Pull out every line in the records below that contains the word "accomplish", treating uppercase and lowercase as different.

Collected data:

━━━

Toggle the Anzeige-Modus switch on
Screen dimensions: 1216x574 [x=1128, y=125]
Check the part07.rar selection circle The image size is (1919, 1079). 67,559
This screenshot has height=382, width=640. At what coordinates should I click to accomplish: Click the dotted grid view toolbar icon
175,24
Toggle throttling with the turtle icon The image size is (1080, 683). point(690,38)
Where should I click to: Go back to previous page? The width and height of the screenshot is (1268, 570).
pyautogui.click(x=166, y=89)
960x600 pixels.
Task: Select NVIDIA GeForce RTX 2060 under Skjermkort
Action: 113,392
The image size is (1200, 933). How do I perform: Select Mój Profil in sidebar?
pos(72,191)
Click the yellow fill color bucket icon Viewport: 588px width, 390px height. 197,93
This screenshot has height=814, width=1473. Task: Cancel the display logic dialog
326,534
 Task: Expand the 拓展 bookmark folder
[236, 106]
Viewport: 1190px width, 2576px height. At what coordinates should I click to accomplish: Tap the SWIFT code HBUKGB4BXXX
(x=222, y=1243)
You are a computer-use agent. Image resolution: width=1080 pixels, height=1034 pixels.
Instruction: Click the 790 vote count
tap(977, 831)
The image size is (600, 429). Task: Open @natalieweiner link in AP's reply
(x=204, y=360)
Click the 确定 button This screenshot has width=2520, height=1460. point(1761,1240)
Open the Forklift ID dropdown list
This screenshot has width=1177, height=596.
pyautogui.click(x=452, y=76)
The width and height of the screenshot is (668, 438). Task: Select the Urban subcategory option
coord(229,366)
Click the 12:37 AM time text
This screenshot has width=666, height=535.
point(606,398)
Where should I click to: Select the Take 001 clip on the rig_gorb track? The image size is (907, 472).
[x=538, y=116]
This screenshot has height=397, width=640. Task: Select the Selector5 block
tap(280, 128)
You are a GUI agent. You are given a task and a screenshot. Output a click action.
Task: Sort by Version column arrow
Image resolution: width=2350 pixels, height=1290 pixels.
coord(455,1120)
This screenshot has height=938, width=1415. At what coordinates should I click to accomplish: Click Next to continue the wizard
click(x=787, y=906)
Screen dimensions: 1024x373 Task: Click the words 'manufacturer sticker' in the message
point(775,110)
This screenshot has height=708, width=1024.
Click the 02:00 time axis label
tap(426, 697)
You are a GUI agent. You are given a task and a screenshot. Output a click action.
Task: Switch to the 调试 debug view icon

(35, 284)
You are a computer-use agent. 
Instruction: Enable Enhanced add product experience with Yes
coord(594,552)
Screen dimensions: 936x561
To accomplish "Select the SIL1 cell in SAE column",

━━━

*WRITTEN RESPONSE*:
This screenshot has height=382, width=640. At what coordinates should I click to accomplish: Click the dotted grid view toolbar icon
Viewport: 1190px width, 2576px height. At what coordinates should I click to accomplish: Tap the SWIFT code HBUKGB4BXXX
This screenshot has height=938, width=1415. At what coordinates should I click to accomplish: Click Next to continue the wizard
To accomplish "Select the SIL1 cell in SAE column",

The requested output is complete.